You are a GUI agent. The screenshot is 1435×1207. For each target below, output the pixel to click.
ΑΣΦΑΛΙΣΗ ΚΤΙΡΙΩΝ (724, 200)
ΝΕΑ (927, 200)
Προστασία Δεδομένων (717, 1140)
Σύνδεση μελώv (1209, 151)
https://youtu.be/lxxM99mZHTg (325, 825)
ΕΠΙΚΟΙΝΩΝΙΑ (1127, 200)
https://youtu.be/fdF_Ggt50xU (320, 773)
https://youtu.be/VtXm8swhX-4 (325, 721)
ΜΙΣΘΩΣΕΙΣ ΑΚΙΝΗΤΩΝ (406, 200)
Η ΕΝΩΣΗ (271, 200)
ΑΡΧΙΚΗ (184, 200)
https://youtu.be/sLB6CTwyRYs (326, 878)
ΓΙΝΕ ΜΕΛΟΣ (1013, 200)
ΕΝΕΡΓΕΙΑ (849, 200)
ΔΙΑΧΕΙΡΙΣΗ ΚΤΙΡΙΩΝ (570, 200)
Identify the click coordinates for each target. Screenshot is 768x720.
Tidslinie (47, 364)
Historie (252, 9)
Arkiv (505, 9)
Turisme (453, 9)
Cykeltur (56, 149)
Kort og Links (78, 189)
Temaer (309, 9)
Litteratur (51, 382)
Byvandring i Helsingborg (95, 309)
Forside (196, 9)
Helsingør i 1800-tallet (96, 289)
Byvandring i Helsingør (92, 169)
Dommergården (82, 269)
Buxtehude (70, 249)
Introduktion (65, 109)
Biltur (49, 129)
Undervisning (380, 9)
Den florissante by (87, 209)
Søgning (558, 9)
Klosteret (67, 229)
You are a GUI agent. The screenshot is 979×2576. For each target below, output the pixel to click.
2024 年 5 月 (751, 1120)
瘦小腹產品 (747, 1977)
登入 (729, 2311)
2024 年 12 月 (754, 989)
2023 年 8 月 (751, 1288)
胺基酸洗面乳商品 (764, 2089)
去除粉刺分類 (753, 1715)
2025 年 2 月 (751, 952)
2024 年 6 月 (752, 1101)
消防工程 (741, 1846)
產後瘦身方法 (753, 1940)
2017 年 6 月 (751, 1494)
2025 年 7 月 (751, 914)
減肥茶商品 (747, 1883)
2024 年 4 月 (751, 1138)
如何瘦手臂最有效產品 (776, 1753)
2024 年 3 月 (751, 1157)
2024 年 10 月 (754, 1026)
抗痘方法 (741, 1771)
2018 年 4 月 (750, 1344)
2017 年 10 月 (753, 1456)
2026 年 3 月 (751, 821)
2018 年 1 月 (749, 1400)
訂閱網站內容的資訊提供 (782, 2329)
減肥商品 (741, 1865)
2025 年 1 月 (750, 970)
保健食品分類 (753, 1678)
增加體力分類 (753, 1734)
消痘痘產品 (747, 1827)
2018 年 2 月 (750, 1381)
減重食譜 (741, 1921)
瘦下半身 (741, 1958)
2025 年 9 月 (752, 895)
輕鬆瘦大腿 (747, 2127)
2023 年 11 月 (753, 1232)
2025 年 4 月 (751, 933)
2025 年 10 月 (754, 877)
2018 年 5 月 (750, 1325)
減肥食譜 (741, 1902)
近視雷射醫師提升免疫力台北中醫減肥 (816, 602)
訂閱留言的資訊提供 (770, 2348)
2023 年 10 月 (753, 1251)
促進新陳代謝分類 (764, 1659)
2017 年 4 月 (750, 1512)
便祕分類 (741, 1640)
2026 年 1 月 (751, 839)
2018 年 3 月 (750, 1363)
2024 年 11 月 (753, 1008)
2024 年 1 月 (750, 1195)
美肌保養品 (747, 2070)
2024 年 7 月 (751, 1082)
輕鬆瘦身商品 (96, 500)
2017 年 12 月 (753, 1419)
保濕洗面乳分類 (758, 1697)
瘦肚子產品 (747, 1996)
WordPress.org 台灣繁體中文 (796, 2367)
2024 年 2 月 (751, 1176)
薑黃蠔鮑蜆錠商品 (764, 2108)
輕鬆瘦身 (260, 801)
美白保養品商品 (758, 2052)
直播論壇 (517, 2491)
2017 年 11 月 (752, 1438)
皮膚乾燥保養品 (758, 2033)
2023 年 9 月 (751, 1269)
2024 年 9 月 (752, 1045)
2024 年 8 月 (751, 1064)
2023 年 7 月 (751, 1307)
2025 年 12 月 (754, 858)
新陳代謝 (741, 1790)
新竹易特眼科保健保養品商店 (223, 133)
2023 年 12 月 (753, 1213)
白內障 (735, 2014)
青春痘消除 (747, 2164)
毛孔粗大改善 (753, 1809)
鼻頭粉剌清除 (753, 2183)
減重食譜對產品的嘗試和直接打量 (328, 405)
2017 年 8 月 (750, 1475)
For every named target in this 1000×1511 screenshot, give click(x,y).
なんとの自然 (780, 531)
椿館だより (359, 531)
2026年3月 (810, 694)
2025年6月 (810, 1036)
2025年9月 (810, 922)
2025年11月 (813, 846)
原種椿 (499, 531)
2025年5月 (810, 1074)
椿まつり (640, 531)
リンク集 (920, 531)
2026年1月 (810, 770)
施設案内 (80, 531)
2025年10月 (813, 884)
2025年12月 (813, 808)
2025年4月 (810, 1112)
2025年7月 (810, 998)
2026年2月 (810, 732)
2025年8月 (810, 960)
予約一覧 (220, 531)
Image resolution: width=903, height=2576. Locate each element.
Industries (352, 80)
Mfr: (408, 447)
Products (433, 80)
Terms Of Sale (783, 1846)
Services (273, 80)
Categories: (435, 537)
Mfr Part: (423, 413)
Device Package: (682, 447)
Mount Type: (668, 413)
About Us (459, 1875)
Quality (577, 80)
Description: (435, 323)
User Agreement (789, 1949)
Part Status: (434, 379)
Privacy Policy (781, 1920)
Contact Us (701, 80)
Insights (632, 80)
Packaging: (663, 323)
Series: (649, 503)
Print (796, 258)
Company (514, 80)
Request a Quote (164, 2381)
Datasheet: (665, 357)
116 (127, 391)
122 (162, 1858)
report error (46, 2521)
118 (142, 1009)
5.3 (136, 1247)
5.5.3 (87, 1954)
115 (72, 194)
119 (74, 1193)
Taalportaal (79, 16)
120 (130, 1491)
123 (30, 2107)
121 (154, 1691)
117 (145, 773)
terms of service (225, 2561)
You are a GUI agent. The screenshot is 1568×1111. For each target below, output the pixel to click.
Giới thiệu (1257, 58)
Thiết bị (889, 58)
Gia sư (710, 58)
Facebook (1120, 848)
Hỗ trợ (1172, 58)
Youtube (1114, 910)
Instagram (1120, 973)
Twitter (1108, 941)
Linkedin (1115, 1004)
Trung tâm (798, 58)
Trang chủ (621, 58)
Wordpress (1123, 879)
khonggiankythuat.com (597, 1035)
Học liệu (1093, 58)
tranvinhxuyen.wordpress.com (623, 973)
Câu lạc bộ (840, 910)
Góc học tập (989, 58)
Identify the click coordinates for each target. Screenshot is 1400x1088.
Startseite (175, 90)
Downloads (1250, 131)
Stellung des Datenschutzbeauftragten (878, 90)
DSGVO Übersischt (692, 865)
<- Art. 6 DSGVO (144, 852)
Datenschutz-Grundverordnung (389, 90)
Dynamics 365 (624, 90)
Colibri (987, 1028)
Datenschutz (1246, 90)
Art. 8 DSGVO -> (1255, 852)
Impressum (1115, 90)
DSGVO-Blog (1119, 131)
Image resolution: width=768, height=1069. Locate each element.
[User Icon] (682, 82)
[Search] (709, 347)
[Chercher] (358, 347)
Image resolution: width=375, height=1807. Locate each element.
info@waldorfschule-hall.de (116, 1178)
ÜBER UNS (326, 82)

⁂

What is being asked:
Copy out the items from the line containing "5.3 (136, 1247)" through the line containing "Học liệu (1093, 58)", with every line reproduced without any change.

Solution below:
5.3 (136, 1247)
5.5.3 (87, 1954)
115 (72, 194)
119 (74, 1193)
Taalportaal (79, 16)
120 (130, 1491)
123 (30, 2107)
121 (154, 1691)
117 (145, 773)
terms of service (225, 2561)
You are a GUI agent. The screenshot is 1568×1111. For each target below, output the pixel to click.
Giới thiệu (1257, 58)
Thiết bị (889, 58)
Gia sư (710, 58)
Facebook (1120, 848)
Hỗ trợ (1172, 58)
Youtube (1114, 910)
Instagram (1120, 973)
Twitter (1108, 941)
Linkedin (1115, 1004)
Trung tâm (798, 58)
Trang chủ (621, 58)
Wordpress (1123, 879)
khonggiankythuat.com (597, 1035)
Học liệu (1093, 58)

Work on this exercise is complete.